Liquids production during the quarter totaled 2.3 million b/d, up 39,000 b/d from a year earlier. Project ramp-up was partly offset by field decline and downtime mainly resulting from the Canadian wildfires. Natural gas production was 9.8 bcfd, down 366 MMcfd from second-quarter 2015 including field decline and divestment impacts.
US upstream quarterly earnings declined $467 million year-over-year to a loss of $514 million. Non-US upstream earnings were $808 million, down $1.3 billion vs. the prior year. Downstream earnings in the quarter were $825 million, down $681 million from second-quarter 2015. Weaker refining margins lowered earnings by $850 million while favorable volume and mix effects raised earnings by $130 million.

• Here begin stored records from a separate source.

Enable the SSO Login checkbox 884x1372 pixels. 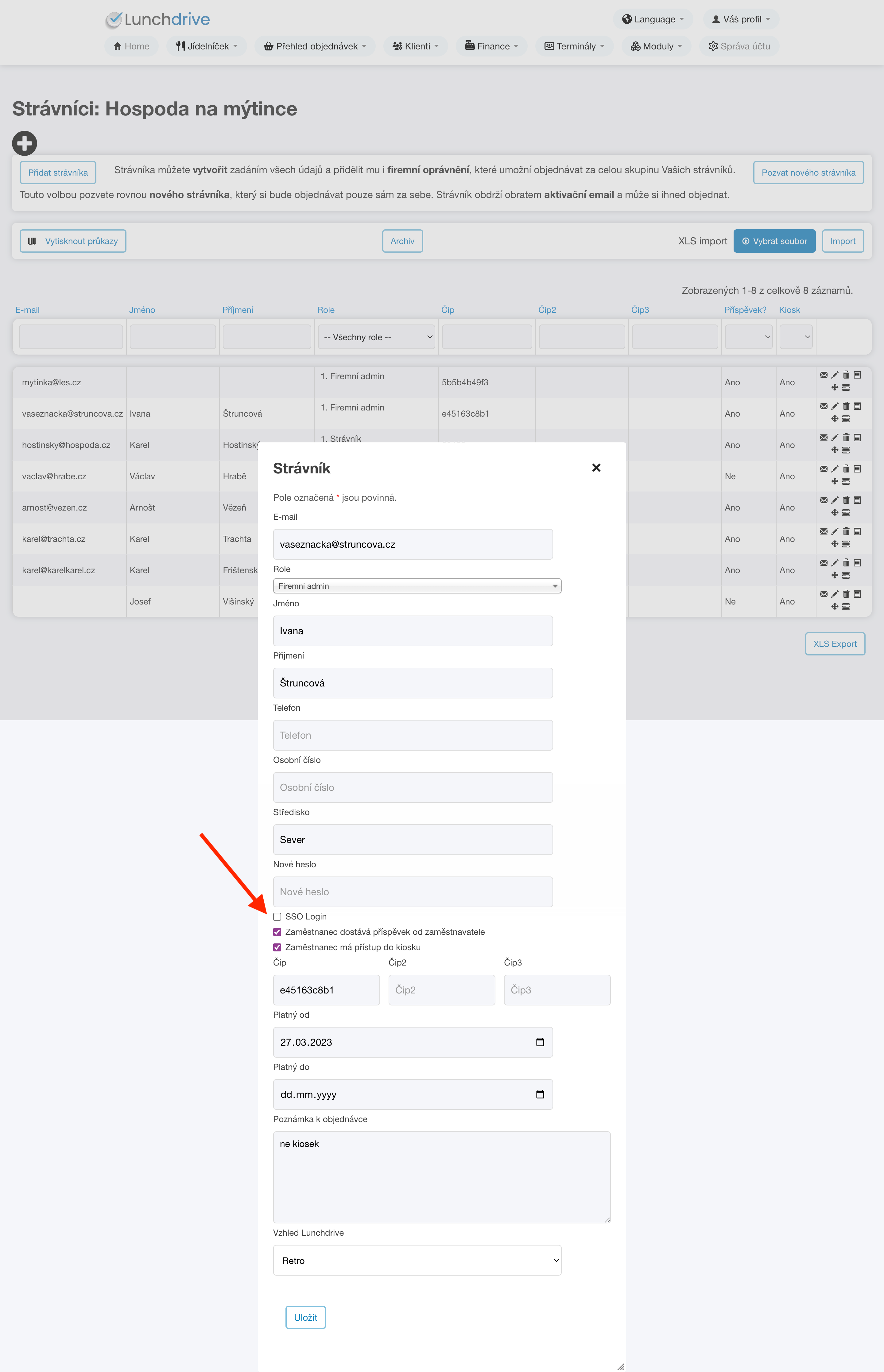pyautogui.click(x=277, y=917)
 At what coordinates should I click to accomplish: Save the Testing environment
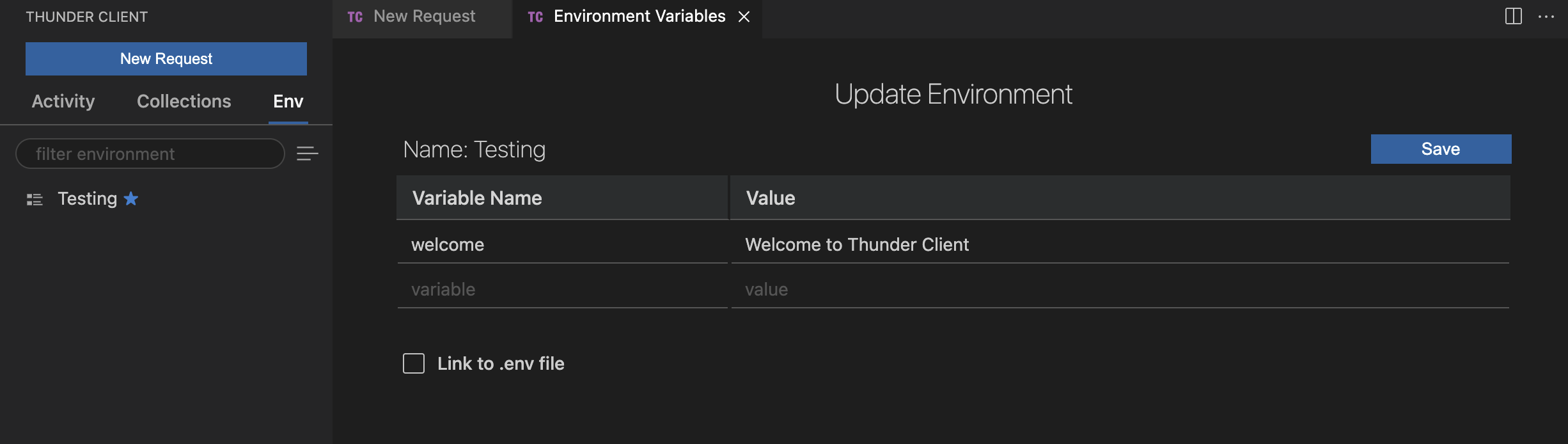(1440, 148)
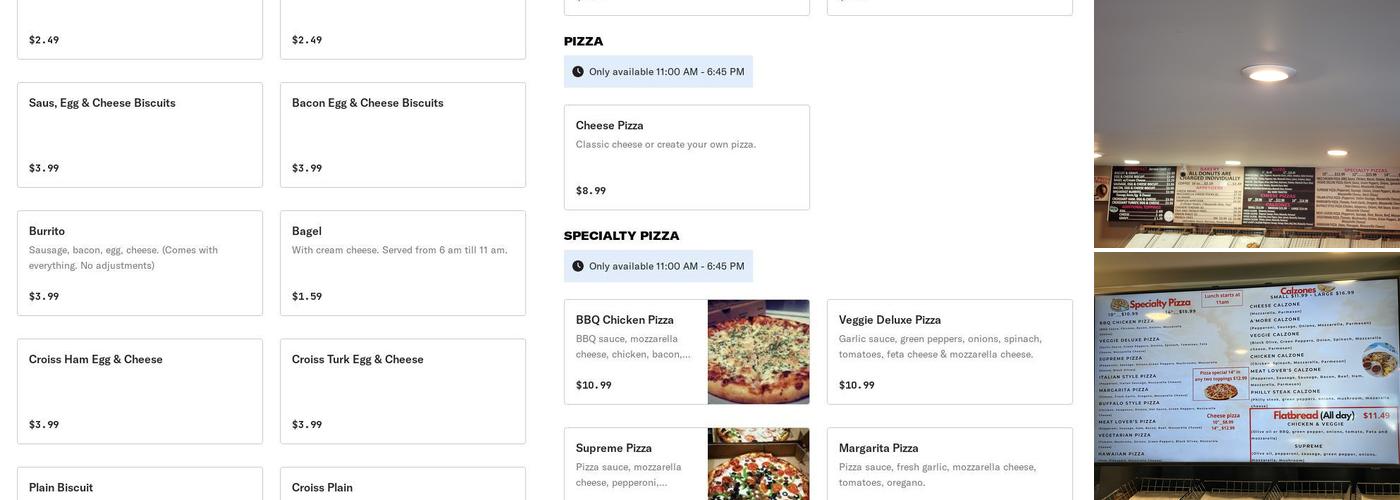Click the clock icon under Specialty Pizza heading
Screen dimensions: 1400x500
[x=578, y=266]
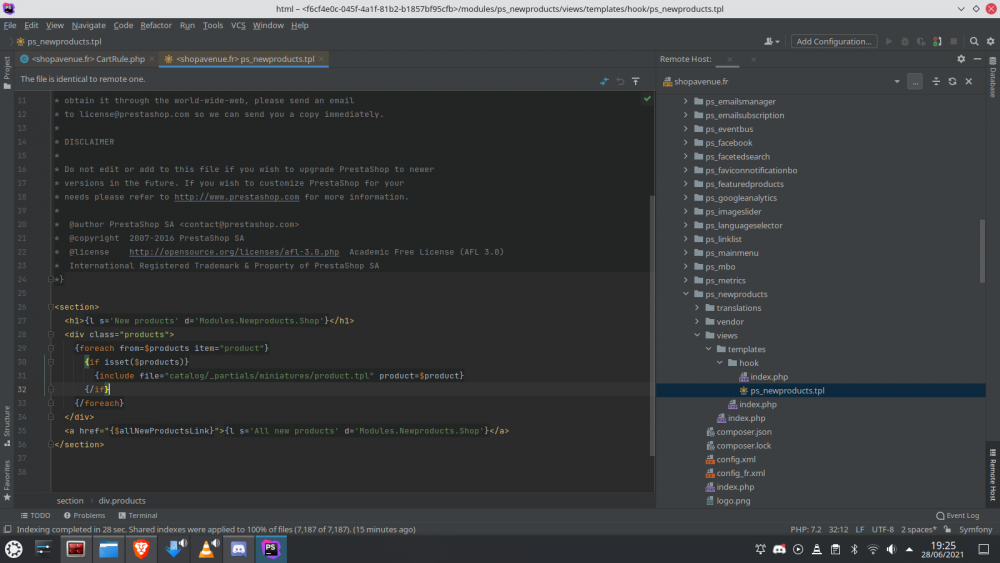1000x563 pixels.
Task: Open the Terminal tool window
Action: [137, 515]
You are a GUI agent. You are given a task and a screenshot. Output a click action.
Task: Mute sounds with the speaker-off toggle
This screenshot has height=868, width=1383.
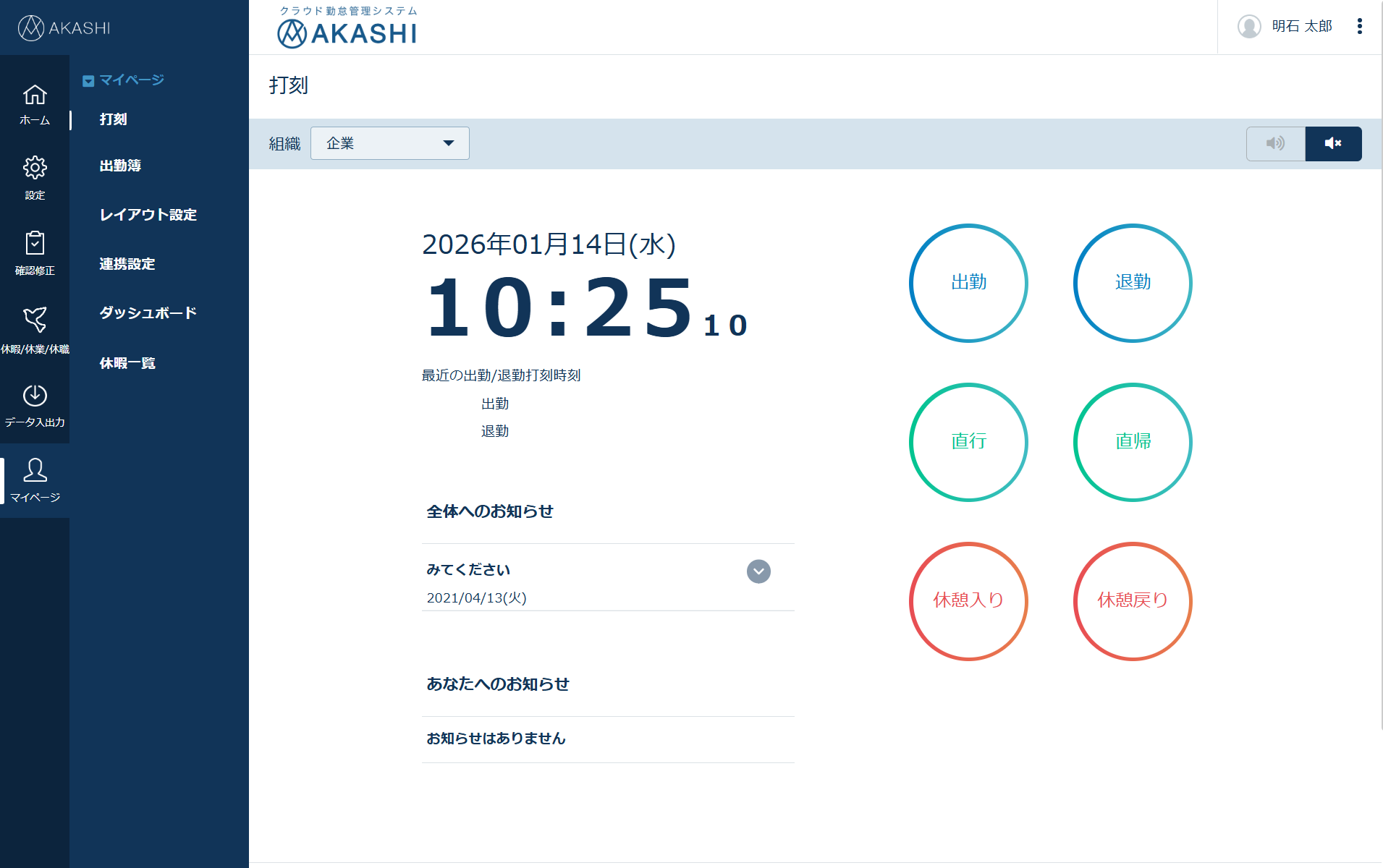(x=1333, y=143)
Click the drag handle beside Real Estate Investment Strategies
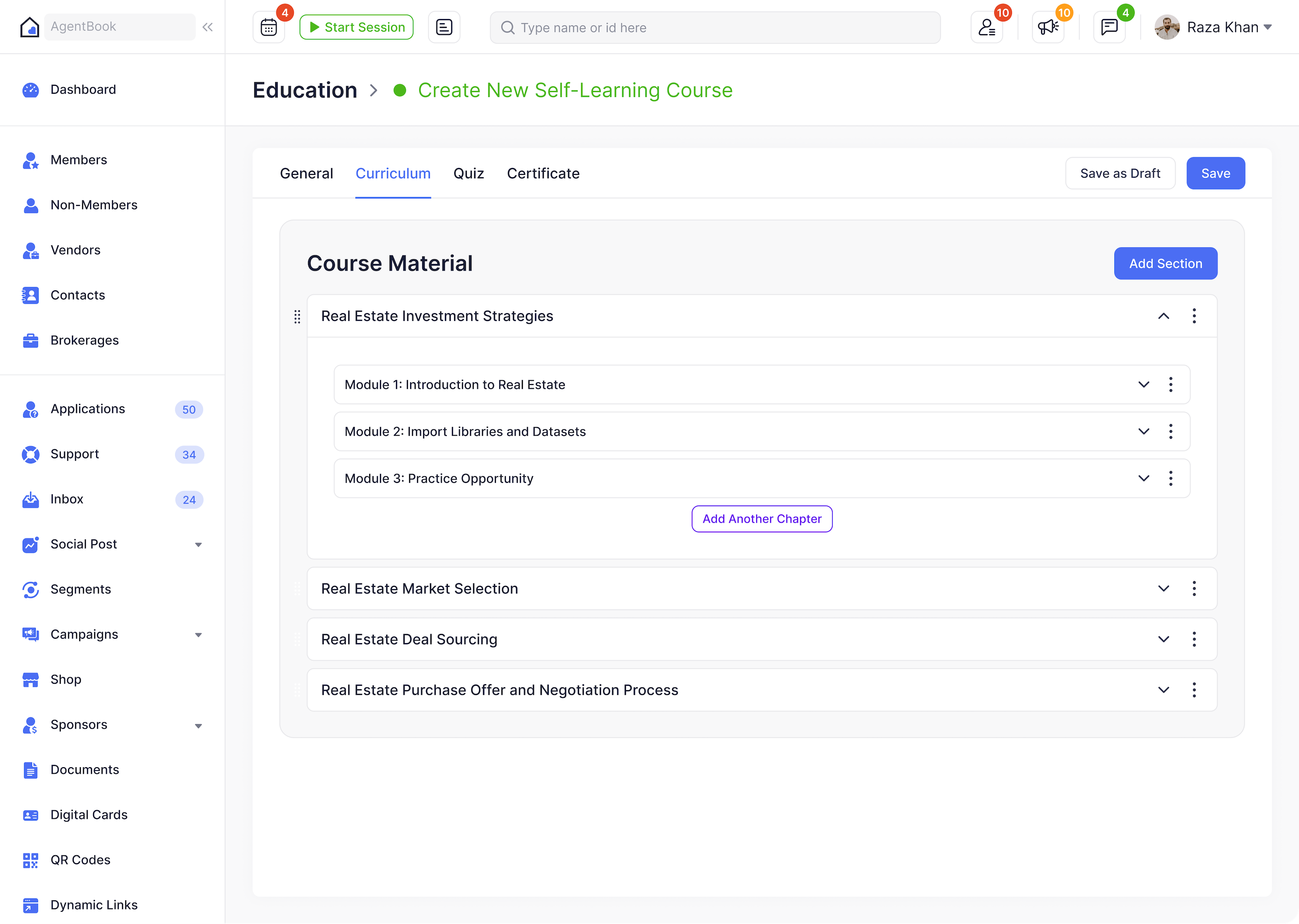The image size is (1299, 924). coord(297,317)
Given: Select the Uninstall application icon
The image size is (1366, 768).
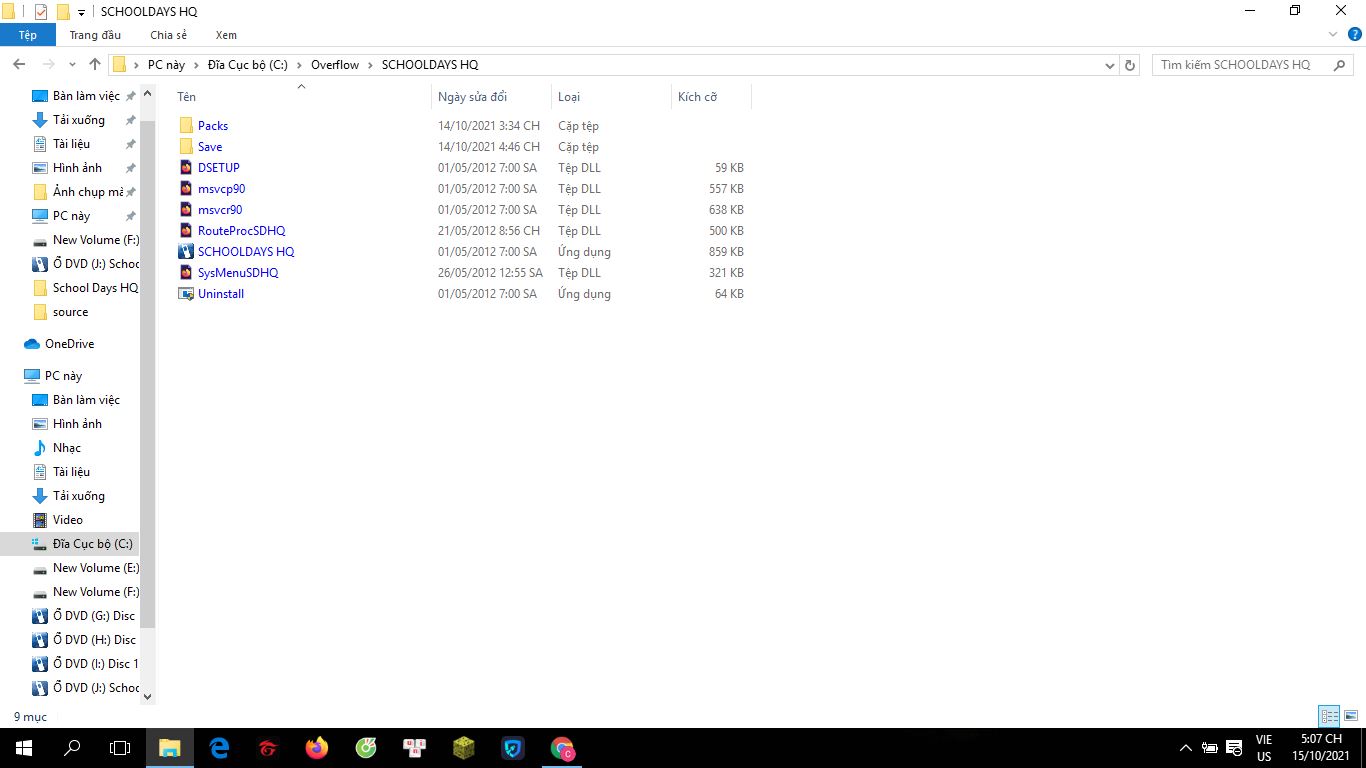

Chemical earnings in the quarter were $1.2 billion, reflecting continued benefits from gas and liquids cracking as well as growing product demand. The firm’s downstream segment earned $825 million in the quarter despite significantly lower global refining margins versus the prior year quarter.
Second-quarter capital and exploration expenses were reduced by 38% to $5.2 billion. First-half capital and exploration expenditures were $10.3 billion, down 36% from the 2015 total. ExxonMobil last month agreed to acquire all outstanding shares of Papua New Guinea gas producer InterOil Corp. for more than $2.5 billion (OGJ Online, July 21, 2016).
Statoil to buy interest off Brazil for $2.5 billion
Statoil ASA has agreed to buy the 66% operated interest in the BM-S-8 offshore license in Brazil’s Santos basin held by Petroleo Brasileiro SA (Petrobras) for $2.5 billion.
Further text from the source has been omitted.